Can I generalize my observation, or are there any exceptions?

It is *POSSIBLE* that there are exceptions, but I don't know of
any on real systems. ANSI C certainly allows such byteorders (but
it doesn't specify htonl() and ntohl() at all).

There are 8 possible byte orders for sizeof(int) == 3. For those
3 combinations which are not a byte-swap of pairs of specific
bytes nor a noop (123 -> 312, 123 -> 321, 123 -> 231), htonl(x)
== ntohl(x) will be false for some value of x.

There are 24 possible byte orders for sizeof(int) == 4. I haven't
worked out how many combinations make htonl() and ntohl() operate
differently, but one of them would be 1234 -> 2341.

Bear in mind that the networks operate on octets, not bytes. The
consistent thing on the network end is that the most significant
octet comes first. You have to guarantee that regardless of your
systems perversions (deliberate word choice and CHAR_BIT value.

 

[Gordon Burditt]

There are 8 possible byte orders for sizeof(int) == 3. For those

6, I believe:

123 132 213 231 312 321

123 is a no-op
132 is a byte-swap
213 is a byte-swap
231
312
321 is a byte-swap (I was wrong including it above)
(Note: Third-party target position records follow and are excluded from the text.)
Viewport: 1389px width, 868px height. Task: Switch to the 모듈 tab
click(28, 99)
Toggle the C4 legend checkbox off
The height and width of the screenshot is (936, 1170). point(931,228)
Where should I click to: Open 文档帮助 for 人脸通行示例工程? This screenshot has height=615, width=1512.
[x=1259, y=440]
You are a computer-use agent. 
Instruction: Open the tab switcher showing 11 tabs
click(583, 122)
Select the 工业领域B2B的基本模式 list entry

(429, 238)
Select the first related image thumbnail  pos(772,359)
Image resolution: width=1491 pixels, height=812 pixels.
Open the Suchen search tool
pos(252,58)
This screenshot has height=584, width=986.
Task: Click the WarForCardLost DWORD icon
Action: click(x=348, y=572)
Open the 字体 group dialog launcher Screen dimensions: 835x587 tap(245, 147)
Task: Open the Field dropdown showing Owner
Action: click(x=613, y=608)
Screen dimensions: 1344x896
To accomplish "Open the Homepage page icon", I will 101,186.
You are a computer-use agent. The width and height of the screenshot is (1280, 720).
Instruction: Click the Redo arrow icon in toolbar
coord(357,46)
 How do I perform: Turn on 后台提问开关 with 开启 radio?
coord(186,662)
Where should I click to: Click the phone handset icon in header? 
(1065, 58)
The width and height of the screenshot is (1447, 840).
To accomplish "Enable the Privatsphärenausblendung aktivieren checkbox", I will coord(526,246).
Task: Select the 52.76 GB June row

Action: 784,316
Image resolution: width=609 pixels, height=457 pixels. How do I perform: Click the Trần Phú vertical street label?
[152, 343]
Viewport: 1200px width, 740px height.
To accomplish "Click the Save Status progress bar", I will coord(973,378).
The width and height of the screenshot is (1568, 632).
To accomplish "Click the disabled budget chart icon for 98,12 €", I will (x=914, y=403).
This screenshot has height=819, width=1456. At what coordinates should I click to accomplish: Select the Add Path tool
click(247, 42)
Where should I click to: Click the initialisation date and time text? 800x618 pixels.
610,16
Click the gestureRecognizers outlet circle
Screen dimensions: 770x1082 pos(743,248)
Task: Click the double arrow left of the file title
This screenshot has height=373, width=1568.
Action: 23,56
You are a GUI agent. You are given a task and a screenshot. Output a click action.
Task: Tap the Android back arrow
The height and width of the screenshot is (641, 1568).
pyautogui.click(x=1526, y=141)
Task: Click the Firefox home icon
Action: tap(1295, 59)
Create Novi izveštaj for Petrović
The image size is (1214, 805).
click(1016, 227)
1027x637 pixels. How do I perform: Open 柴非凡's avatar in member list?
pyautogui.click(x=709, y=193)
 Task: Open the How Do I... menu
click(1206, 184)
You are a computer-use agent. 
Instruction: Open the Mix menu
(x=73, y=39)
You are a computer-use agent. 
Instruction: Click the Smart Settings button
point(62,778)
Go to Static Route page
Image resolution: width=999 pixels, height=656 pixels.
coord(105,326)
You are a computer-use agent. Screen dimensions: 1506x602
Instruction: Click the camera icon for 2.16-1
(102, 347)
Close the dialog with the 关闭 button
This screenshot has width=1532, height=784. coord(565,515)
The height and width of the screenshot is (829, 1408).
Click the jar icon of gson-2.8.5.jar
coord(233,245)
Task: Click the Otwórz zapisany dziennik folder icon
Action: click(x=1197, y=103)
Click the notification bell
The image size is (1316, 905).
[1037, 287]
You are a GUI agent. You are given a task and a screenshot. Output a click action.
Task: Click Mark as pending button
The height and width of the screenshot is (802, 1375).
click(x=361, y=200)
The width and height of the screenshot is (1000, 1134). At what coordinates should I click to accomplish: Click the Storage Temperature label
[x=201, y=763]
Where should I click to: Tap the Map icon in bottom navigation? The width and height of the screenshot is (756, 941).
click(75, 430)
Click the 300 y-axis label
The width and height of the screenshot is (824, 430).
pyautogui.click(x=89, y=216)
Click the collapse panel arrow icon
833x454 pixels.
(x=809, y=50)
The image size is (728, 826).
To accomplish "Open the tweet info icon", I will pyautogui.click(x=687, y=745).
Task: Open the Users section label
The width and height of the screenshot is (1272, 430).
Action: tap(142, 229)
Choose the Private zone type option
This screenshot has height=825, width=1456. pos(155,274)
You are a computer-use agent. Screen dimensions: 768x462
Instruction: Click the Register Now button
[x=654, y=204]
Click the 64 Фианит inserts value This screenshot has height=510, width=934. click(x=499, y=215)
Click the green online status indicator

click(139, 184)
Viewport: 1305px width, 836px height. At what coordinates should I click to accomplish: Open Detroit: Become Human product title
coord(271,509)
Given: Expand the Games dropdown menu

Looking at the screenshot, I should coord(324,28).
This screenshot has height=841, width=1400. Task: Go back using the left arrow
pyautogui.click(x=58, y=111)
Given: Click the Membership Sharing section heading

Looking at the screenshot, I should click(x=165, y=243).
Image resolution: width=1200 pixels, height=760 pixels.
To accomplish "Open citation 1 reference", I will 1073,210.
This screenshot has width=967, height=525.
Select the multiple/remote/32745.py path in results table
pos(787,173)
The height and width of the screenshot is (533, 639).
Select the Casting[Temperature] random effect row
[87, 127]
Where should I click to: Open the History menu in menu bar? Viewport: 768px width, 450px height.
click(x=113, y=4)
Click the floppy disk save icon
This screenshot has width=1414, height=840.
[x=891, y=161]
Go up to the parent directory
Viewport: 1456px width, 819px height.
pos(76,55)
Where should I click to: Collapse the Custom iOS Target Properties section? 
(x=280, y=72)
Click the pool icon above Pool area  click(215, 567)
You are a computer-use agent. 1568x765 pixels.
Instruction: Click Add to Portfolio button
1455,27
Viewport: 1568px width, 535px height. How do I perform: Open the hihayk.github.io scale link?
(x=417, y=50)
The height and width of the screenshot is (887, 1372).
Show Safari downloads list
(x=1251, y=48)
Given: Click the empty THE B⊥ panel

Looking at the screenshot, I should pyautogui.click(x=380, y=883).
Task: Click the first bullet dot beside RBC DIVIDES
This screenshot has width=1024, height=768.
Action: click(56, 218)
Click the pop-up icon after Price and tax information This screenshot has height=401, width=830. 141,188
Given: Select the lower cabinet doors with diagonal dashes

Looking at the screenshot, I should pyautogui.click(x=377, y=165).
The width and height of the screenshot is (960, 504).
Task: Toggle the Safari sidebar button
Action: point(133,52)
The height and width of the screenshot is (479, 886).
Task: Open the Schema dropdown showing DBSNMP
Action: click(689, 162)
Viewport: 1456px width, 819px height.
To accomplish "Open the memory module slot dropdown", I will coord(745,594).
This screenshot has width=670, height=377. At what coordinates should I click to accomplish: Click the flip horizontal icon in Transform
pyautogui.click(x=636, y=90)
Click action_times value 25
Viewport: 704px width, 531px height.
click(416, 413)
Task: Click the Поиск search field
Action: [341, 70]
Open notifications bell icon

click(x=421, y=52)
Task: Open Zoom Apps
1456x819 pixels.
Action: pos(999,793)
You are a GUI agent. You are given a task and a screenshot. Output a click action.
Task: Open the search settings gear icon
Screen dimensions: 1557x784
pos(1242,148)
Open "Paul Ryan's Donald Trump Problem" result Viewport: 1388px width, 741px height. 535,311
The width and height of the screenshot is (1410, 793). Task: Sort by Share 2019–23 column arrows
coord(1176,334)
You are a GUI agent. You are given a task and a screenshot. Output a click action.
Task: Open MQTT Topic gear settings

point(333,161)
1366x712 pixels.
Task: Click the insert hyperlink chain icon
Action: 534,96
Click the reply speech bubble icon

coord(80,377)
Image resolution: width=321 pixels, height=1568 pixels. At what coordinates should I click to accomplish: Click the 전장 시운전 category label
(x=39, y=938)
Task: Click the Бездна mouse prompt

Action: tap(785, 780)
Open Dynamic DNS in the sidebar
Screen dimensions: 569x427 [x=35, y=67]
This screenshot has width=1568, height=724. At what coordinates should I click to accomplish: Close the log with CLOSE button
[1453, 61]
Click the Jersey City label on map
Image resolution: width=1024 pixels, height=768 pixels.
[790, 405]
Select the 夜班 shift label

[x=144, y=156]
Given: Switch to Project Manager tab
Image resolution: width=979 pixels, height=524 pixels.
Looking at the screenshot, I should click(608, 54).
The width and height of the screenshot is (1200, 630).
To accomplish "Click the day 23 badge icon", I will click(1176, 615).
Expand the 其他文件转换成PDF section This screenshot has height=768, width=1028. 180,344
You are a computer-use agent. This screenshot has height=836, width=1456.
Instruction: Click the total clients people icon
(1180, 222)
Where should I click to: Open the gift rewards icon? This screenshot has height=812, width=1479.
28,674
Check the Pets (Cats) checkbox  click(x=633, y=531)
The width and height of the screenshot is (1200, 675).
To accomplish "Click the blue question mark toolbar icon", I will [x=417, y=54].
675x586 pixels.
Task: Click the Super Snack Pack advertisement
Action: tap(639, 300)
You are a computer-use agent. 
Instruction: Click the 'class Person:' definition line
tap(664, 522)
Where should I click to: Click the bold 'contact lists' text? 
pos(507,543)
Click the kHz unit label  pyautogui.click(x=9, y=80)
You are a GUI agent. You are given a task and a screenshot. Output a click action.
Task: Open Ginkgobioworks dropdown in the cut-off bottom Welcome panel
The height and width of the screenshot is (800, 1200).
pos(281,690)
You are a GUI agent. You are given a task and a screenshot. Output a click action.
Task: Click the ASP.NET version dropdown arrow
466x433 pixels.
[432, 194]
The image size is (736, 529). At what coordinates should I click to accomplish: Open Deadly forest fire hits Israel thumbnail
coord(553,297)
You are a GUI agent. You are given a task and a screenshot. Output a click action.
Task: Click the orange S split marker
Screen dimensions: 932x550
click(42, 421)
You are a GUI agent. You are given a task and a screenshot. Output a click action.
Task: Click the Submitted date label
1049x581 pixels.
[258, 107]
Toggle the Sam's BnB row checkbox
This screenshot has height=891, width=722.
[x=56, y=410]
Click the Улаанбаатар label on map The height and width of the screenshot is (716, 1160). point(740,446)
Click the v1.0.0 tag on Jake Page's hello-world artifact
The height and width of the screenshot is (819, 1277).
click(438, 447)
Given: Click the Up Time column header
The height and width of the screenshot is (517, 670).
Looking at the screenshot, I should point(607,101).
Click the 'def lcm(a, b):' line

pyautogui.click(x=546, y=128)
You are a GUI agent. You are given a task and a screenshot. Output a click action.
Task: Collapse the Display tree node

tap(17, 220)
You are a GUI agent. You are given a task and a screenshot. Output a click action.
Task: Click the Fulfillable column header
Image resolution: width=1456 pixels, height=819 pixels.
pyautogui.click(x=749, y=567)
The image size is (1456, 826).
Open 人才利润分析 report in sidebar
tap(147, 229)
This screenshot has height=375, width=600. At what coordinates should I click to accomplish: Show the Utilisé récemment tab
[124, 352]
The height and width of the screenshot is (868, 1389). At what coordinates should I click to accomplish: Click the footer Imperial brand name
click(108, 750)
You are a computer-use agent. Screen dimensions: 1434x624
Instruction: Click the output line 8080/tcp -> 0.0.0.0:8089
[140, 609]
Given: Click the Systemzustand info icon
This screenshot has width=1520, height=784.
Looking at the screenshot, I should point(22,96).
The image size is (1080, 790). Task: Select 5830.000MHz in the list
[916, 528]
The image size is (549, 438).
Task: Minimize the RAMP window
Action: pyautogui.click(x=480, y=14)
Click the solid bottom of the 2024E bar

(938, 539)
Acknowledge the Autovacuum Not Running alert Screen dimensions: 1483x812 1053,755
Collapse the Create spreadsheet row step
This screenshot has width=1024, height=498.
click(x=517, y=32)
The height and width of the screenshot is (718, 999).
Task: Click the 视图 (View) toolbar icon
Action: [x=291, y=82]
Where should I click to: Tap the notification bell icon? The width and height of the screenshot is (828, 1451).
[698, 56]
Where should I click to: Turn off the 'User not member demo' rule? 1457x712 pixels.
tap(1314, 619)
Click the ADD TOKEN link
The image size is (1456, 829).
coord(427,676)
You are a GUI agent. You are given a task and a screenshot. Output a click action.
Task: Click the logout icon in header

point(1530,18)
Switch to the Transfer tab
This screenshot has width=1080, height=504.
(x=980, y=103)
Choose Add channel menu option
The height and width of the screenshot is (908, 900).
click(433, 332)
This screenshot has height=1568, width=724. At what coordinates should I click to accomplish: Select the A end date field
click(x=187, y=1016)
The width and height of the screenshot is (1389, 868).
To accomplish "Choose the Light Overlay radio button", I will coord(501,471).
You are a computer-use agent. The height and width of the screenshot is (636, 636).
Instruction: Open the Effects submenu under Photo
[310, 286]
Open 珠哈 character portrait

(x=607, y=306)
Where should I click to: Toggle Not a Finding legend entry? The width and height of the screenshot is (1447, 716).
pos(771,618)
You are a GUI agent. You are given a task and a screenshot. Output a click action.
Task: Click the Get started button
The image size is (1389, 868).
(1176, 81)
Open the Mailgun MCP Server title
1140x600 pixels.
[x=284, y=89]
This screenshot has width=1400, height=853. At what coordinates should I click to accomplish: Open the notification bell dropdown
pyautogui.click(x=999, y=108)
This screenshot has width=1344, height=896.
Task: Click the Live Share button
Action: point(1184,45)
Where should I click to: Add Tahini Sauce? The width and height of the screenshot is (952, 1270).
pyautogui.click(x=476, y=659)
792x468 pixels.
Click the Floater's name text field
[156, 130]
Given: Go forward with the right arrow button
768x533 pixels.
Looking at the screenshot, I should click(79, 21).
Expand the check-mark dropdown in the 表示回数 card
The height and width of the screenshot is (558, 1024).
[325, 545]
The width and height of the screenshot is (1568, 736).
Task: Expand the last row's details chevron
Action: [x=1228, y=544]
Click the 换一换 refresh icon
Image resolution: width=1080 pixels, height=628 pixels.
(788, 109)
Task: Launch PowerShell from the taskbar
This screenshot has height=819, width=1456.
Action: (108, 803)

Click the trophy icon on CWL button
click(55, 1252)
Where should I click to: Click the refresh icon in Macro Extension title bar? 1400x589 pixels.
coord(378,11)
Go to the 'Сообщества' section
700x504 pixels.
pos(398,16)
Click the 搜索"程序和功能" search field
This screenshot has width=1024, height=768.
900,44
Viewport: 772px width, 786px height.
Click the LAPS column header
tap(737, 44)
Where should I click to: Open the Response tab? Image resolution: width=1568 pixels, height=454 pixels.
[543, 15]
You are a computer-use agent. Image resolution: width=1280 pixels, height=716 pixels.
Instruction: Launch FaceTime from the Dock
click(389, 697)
so there are only two combinations where htonl(x) != ntohl(x) for
some value of x.

Gordon L. Burditt

 

[Keith Thompson]

123 is a no-op
132 is a byte-swap
213 is a byte-swap
231
312
321 is a byte-swap (I was wrong including it above)

so there are only two combinations where htonl(x) != ntohl(x) for
some value of x.

Please don't snip attributions. ("There are 8 possible ..." was
yours; "6, I believe" was mine.)

I believe the above is correct -- but I don't know of any
implementations with sizeof(int)==3.

For sizeof(int)==4, I *think* that 8 of the 24 permutations make
htonl(x) != ntohl(x), specifically the ones for which 3 of the 4 bytes
are rotated one position. I doubt that any real-world implementations
use any of them. (The only ones I've heard of are 1234, 4321, and
3412.)

 

[CBFalconer]

.... snip ...

For sizeof(int)==4, I *think* that 8 of the 24 permutations make
htonl(x) != ntohl(x), specifically the ones for which 3 of the 4
bytes are rotated one position. I doubt that any real-world
implementations use any of them. (The only ones I've heard of
are 1234, 4321, and 3412.)

But they don't matter. All the implementor of htonl and ntohl
needs to know is the network order. He does the rest of the work
by shifting (or multiplying and dividing by 256) unsigned int
values, and masking off a portion. The code can be made completely
portable, as long as the 4 octets on the network are sufficient to
express the range of an int.

 

[Keith Thompson]

But they don't matter. All the implementor of htonl and ntohl
needs to know is the network order. He does the rest of the work
by shifting (or multiplying and dividing by 256) unsigned int
values, and masking off a portion. The code can be made completely
portable, as long as the 4 octets on the network are sufficient to
express the range of an int.

Agreed.

I think this whole discussion is mostly an academic exercise. If
htonl and ntohl were defined to behave identically, it probably
wouldn't affect any real-world systems, since they almost certainly do
so already. But since they're really doing two logically distinct
things (converting to and from network byte order), it's still a
cleaner design to have two separate functions, and they're nothing to
be gained by assuming that they behave the same way.

On the other hand, it does provide an answer to the question "I used
the wrong function; why does it still work?"

(Of course htonl() and ntohl() aren't standard C, but their behavior
can easily be discussed in standard C terms.)